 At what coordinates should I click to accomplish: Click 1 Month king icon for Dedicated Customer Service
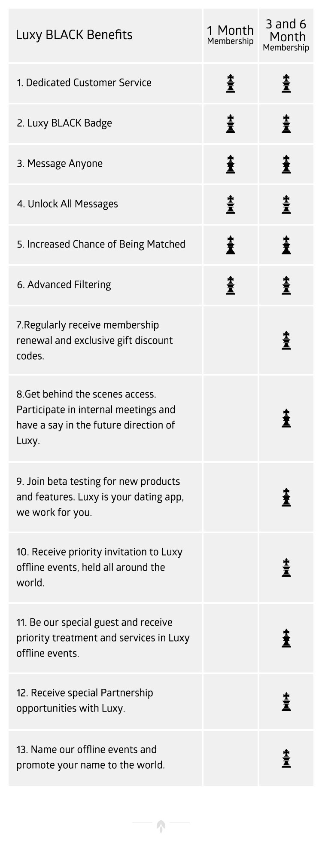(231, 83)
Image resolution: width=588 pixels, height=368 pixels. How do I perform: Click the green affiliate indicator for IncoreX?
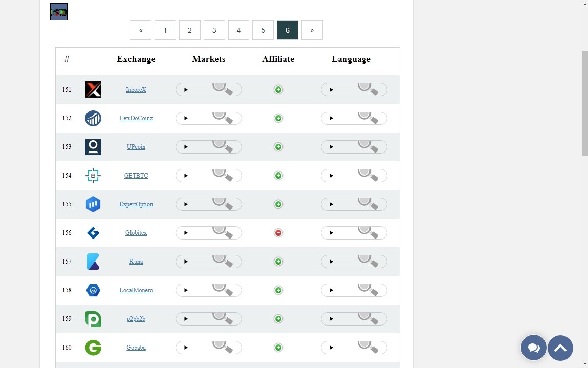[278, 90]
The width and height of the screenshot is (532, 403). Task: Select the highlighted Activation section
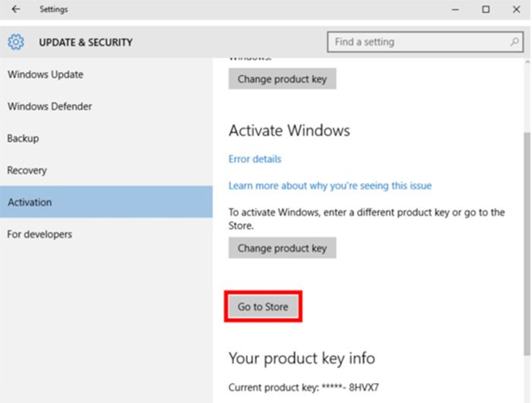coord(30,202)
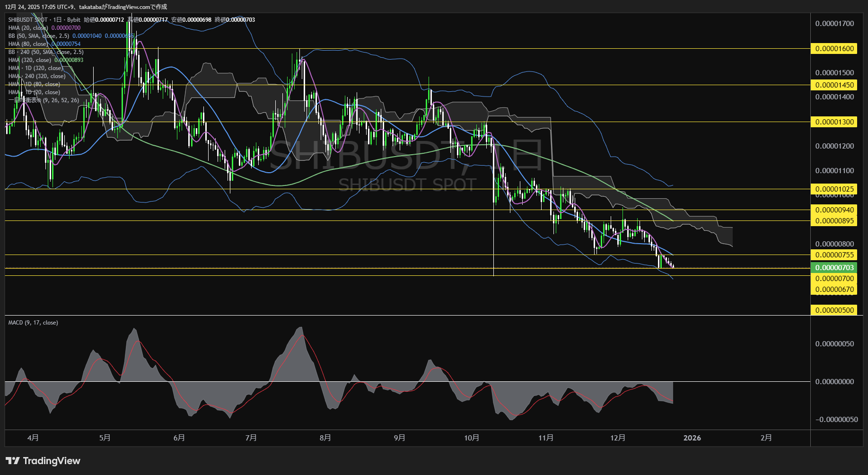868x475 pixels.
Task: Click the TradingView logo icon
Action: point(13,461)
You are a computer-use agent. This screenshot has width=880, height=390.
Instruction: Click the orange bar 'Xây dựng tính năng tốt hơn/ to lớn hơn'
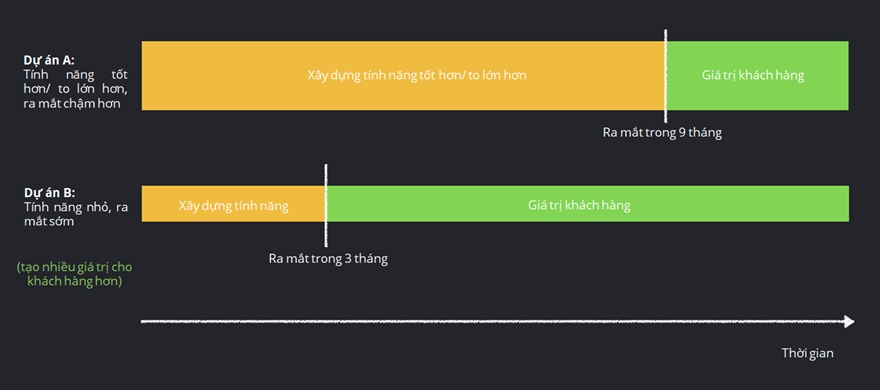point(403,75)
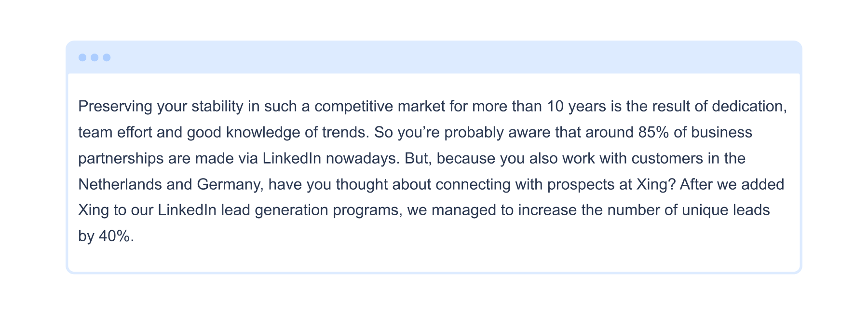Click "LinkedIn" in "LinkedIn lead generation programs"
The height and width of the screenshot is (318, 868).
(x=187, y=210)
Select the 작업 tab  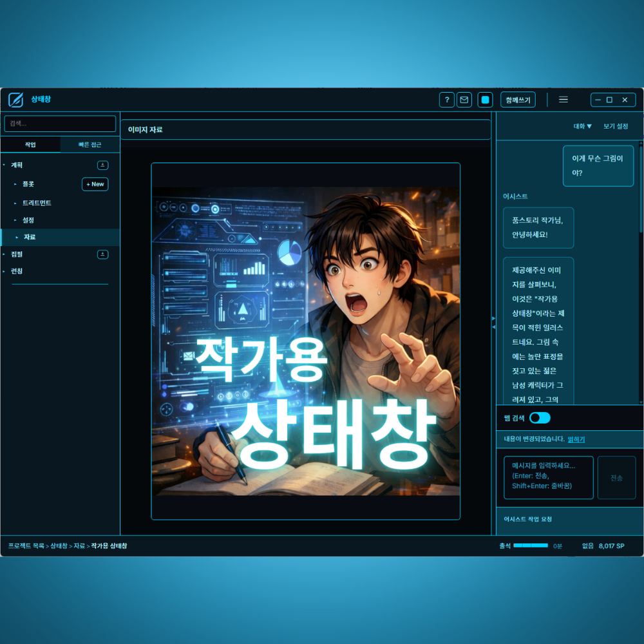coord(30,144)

══════════════════════════════

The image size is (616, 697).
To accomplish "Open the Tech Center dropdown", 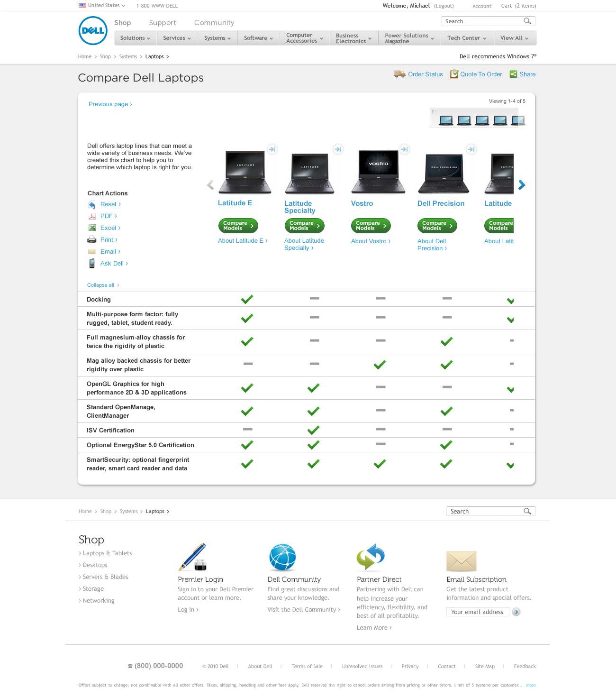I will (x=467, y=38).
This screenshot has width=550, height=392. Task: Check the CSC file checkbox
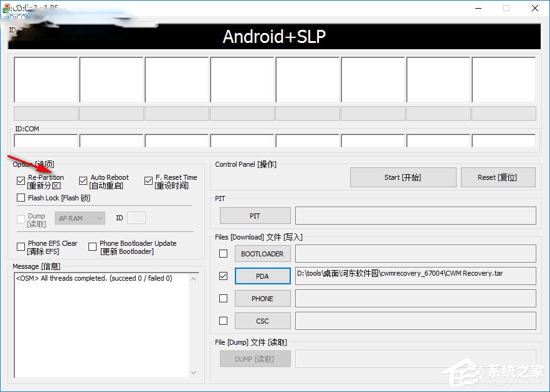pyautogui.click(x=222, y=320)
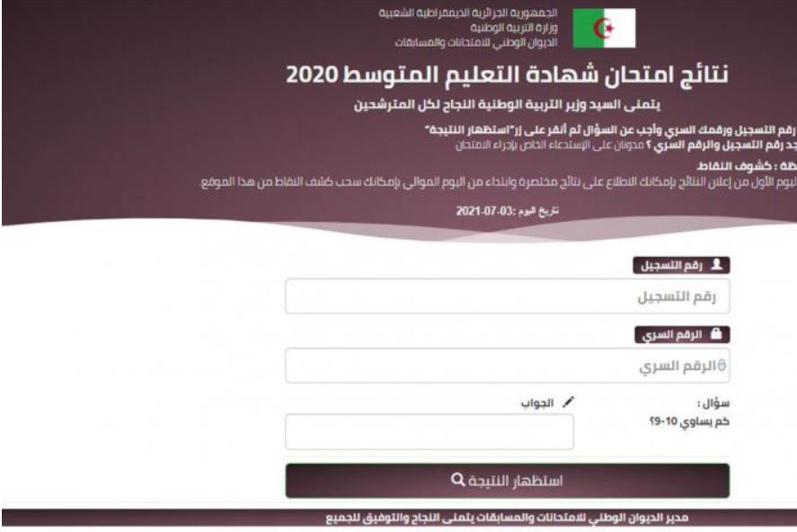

══════════════════════════════

Word for word, restate the lines above from the one with "At what coordinates" through the one with "You are a computer-use", keeping both ends and dropping the pictures.

 At what coordinates should I click to accomplish: Click 1 Month king icon for Dedicated Customer Service
(231, 83)
Image resolution: width=588 pixels, height=368 pixels. How do I perform: Click the green affiliate indicator for IncoreX?
[278, 90]
The width and height of the screenshot is (532, 403). Task: Select the highlighted Activation section
coord(30,202)
868x475 pixels.
Task: Click the TradingView logo icon
Action: point(13,461)
You are a computer-use agent. This screenshot has width=880, height=390.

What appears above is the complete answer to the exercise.